# 依頼
会社を辞めるまでの経緯をつづった本文を、最後の文の後から書き継いでください。

「手放す力」たとえば会社も。
佐々木典士

会社を手放してみる

2016年の年末で、9年間お世話になったワニブックスを退社することになりました。
今後は、文を書くことを中心に、その他さまざまなことをナリワイとして組み合わせ生きていきたいと思っています。


思えば、会社員としては最高の自由を与えてもらっていました。
編集者は忙しい仕事ですが、自分の裁量がありました。
お給料も充分、作る本も内容も、ほとんどお任せ頂いていました。

でももっと自由が見たくもなりました。
働く場所の自由。自分の予定を真っ先に立てる自由。自分で決める自由。

実は「ぼくモノ」を書く前に、「これが会社にできる最後の貢献だ」となぜだか思い詰めていて、退社を決意していました。しかし、実践にあたってはそれなりに迷いもありました。

たとえば細かいデメリットとメリットをいちいちあげてみたりもしました。

【会社にいるメリット】
文房具とか備品とかが無料。光熱費も!それってすごい!
【フリーになるメリット】
会社のすぐ固まるパソコンを使わなくて済む! MacBook Air1台に集約だ!

こんなところまでいちいち想像してみました。

ミニマリズムの自由

決断するには、やはりモノが少ないことが後押ししてくれました。

# 提供資料

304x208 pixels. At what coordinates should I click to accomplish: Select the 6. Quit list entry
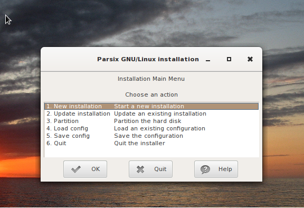151,143
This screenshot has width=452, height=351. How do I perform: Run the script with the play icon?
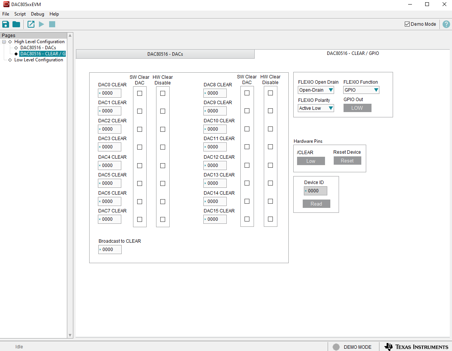point(42,24)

# 回答
小さい部屋でいいので家賃は少なくて済む。引っ越しも楽。モノを減らしてから、瞑想や登山やランニングなど、お金がかからない楽しみもたくさん覚えました。

よしながふみさんの名作「愛がなくても喰ってゆけます。」に
「俺はこういう時に自由でいるために、今まで何も持たないできたんだ!!」というセリフがありますが、あの場面とまさしく同じ気持ちです。

「手放す力」は背中を押してくれる

 

会社を辞めるというのは、暗闇のなかに一歩足を踏み出すような行為ですが、ミニマリズムを通じて「手放す力」を身につけられたことがやはりいちばん大きく背中を押してくれました。ぼくはいままで大事なもの、価値のあるものをたくさん手放してきました。そして自由な会社員という身分も、とても価値があるものでした。

しかし手放すと、新しい何かが必ず入ってきます。
そして大事に見えるものほど手放すと、得られるものも大きい。ぼくはこれを何度も体験しています。

これから何度も、ミニマリズムを通して得られた「手放す力」に助けられると思います。手放して何が入ってくるかはわからない、それでも必ず何かが入ってくる。一体どんな新しいものが入ってくるのか、今はとても楽しみでもあります。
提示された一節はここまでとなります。